この結果、当第3四半期連結累計期間の経営成績につきましては、売上高は259,362百万円(前年同期比17.7%増)、営業利益は18,679百万円(同28.9%増)、経常利益は18,485百万円(同26.6%増)、親会社株主に帰属する四半期純利益は11,656百万円(同25.4%増)となりました。

 

セグメントごとの経営成績は、次のとおりであります。

 

①業務スーパー事業

当第3四半期連結累計期間の業務スーパー事業における出店状況は、出店36店舗、退店15店舗、純増21店舗の結果、総店舗数は866店舗となりました。新規出店の内訳といたしましては、直轄エリア26店舗、地方エリア10店舗であります。出店に関しましては関東エリアや九州エリアへの出店を中心に新規出店を進めると同時に、営業年数が長くなり老朽化してきた店舗の移転等を積極的にフランチャイズオーナーに勧めております。

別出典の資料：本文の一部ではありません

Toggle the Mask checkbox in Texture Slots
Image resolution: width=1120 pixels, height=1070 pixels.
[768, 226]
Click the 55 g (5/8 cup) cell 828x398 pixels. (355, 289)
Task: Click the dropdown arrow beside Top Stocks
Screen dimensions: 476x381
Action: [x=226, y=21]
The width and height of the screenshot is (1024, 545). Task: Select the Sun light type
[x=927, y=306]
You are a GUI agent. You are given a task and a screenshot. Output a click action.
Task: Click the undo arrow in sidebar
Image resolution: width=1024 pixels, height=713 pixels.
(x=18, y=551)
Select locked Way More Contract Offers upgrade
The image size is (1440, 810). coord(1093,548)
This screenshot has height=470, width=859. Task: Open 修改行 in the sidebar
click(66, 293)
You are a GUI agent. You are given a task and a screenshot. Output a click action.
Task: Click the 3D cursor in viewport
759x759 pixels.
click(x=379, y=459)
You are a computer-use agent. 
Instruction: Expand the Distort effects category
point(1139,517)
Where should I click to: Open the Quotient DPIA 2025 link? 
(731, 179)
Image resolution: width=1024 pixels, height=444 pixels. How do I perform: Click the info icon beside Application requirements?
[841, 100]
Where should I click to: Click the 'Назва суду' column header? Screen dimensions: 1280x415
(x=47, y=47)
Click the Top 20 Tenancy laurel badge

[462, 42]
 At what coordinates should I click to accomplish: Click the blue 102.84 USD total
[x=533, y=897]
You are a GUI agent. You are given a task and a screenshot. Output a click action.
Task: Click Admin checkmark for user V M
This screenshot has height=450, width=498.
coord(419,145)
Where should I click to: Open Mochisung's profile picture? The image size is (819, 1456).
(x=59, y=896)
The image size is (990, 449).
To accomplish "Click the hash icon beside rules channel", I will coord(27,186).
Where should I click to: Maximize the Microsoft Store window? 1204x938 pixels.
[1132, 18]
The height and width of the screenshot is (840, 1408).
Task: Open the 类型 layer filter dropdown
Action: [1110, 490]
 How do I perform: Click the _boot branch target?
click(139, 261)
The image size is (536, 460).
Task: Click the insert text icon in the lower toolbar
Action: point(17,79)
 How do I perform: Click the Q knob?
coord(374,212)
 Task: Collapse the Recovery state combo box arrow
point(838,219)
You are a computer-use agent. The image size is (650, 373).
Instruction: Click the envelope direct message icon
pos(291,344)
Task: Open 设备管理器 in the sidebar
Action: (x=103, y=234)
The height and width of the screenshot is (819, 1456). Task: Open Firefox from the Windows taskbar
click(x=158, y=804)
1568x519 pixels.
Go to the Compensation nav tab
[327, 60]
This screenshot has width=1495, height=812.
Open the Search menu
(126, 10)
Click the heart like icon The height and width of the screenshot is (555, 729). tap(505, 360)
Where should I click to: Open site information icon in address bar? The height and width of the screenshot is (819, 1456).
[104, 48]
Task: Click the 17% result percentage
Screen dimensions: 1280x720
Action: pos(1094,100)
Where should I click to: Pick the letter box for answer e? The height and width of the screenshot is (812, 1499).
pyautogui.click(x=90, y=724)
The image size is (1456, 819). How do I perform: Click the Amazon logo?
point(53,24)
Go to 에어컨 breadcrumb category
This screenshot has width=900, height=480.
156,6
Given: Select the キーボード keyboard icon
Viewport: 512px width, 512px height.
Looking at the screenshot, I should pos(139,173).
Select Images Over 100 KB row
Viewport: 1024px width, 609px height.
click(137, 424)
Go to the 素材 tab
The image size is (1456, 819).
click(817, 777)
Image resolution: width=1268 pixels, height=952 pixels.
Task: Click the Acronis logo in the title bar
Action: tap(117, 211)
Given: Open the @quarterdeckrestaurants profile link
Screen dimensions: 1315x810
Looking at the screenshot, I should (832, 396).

商品戦略につきましては、国内グループ工場や自社輸入商品等の増強を図り、引き続き顧客ニーズに対応したプライベートブランド商品の開発に注力いたしました。消費者の節約志向が根強い中、これらのプライベートブランド商品がメディアに取り上げられたことで新たなお客様の来店に繋がりました。また、新型コロナウイルス感染症拡大防止による外食自粛等で内食需要が高まったことも経営成績に影響を及ぼしました。

この結果、業務スーパー事業における当第3四半期連結累計期間の売上高は239,825百万円(同23.7%増)となりました。

 

②神戸クック事業

当第3四半期連結累計期間の神戸クック事業における出店状況は、日本最大級の大型バイキングチェーンである「神戸クック・ワールドビュッフェ」が、出店3店舗、退店5店舗、純減2店舗の結果、総店舗数は全国で20店舗となりました。また、日常の食卓の代行をコンセプトとして安全・安心・価格にこだわった中食業態は、「馳走菜(ちそうな)」が、出店11店舗、退店0店舗、純増11店舗の結果、総店舗数は全国で21店舗となりました。

「神戸クック・ワールドビュッフェ」では、新型コロナウイルス感染症拡大防止のため3月中旬より順次営業時間の短縮や臨時休業を実施いたしました。一方、「馳走菜(ちそうな)」につきましては、業務スーパーの来店客数の増加や新型コロナウイルス感染症対策の実施が功を奏し、好調に推移いたしました。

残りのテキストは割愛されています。